Voilà, elle aurait essayé de renouer le dialogue, mais le petit rebeu était mal luné. Il dégageait une odeur puissante, mal masquée par le parfum d’ambiance de son taxi. Une odeur de peur. Elle se tapait encore un trouillard. Il se cachait où, l’homme fort ? Son John Wayne à elle, le cowboy des westerns, qu’elle regardait chez les voisins en cachette de son père quand elle était petite. Il n’y avait pas la télévision à la maison. Prière de se divertir intelligemment ! Elle allait bientôt retrouver le carcan qu’elle avait fui, et cela ne lui semblait plus si souhaitable.

Et la gosse derrière recommençait à jacasser ! Elle se retint de lui envoyer que les deux femmes qui s’occupaient d’elle étaient mortes assassinées, pour la faire taire. Que Mehdi le veuille ou non, elle finirait bien par l’apprendre de toute façon. Lorsque la gamine s’endormit, repue, des ondes circulèrent entre eux, qui n’étaient pas dues aux lumières du tableau de bord, plutôt à une hostilité latente. Il en souffrit lui aussi et tenta de détendre l’atmosphère avec des trucs de voiture. Qu’est-ce qu’elle en avait à branler des bagnoles ? Elle consentit pourtant à se placer à son niveau :

— Ah oui, l’hybride, avec ça vous devez faire de sacrées économies d’essence.

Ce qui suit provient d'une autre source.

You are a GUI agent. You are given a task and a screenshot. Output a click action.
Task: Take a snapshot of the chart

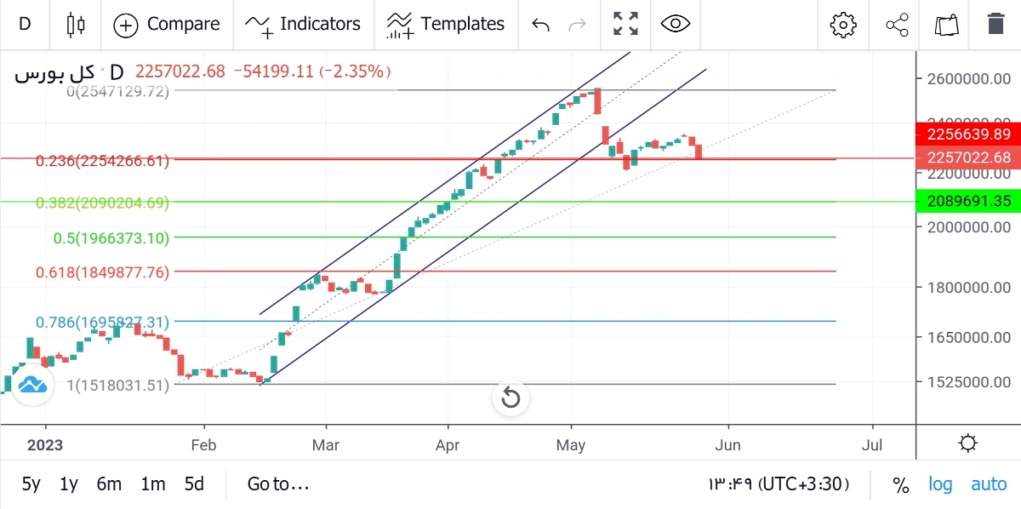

— Bof. Contrairement à ce que tout le monde croit, pas trop. Trente pour cent max, à condition de conduire pépère. Faut éviter les accélérations, sinon ça sert à rien. Non, les vraies économies, y a pas à dire, c’est le biocarburant. En général, on conseille pas plus de quarante pour cent d’E10 pour protéger les moteurs, mais moi je mets beaucoup plus et je n’ai jamais aucun voyant qui s’allume. Les Toyota, c’est increvable. Tenez, en VTC, les autres modèles, on nous les fait changer au bout de cinq ans, alors que les Toyota on les garde au moins huit ans. Et à l’argus, pas de décote, ça se revend comme des petits pains des voitures comme ça. Impossible de les amener au bout.

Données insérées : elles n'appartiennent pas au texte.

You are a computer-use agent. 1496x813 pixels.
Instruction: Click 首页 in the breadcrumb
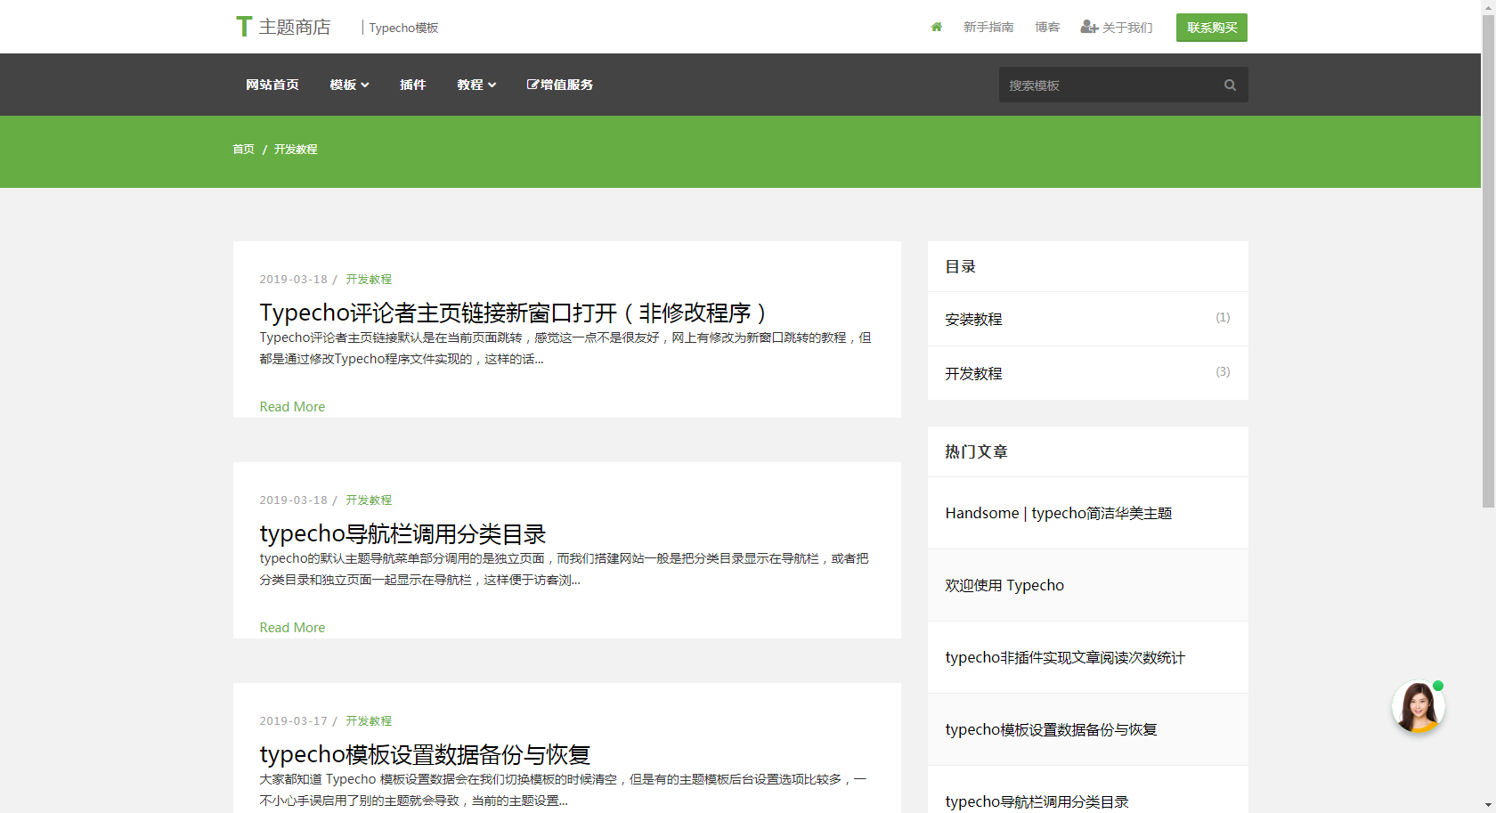(243, 150)
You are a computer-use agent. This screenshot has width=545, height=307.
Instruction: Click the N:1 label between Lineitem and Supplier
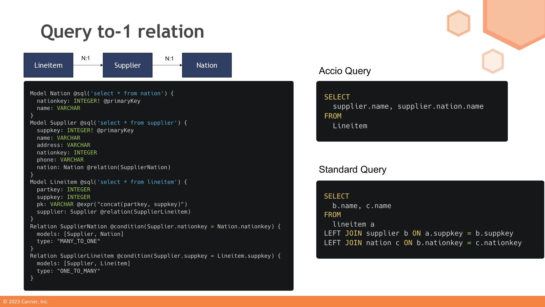[x=85, y=58]
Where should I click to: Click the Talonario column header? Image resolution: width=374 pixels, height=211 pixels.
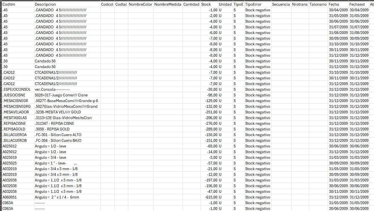click(318, 4)
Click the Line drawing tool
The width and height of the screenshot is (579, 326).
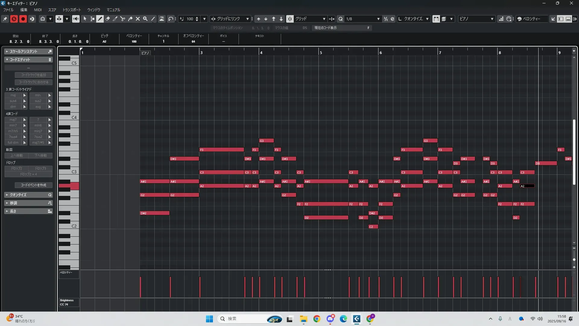coord(153,19)
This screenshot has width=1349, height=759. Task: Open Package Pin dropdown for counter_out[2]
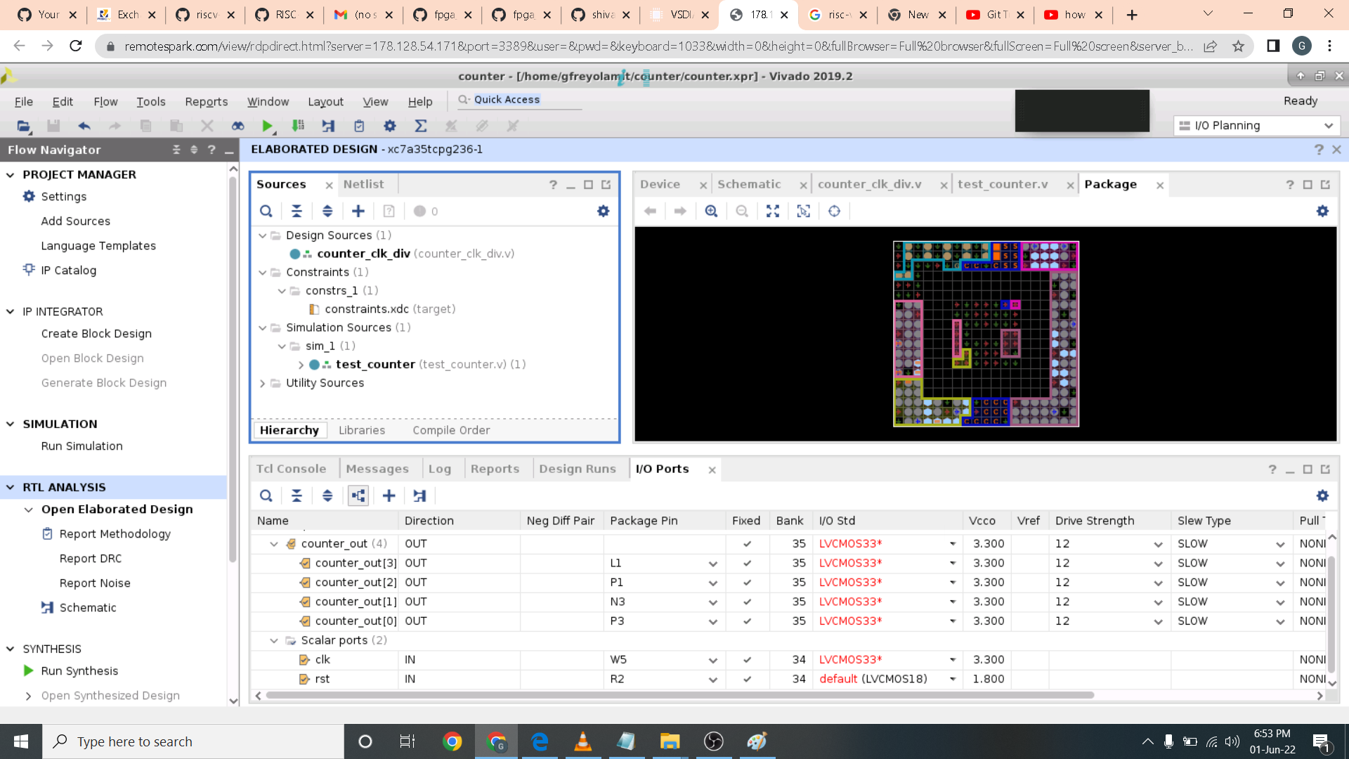(712, 583)
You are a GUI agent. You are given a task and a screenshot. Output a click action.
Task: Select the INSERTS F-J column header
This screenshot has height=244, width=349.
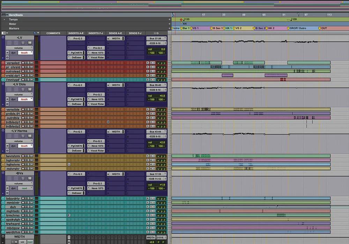coord(96,33)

Non, décidément, le sujet l’emmerdait. Heureusement, elle n’avait même pas à feindre de l’écouter. Après quelques minutes, elle se retourna et constata :

— La petite dort. Il est temps de discuter de ce qu’on va faire.

— En ce qui me concerne, c’est tout réfléchi ! répondit le chauffeur du tac au tac. Dès demain, je vais voir les flics.

— Non, mais ça va pas, non ? Vous voulez nous mettre en danger ?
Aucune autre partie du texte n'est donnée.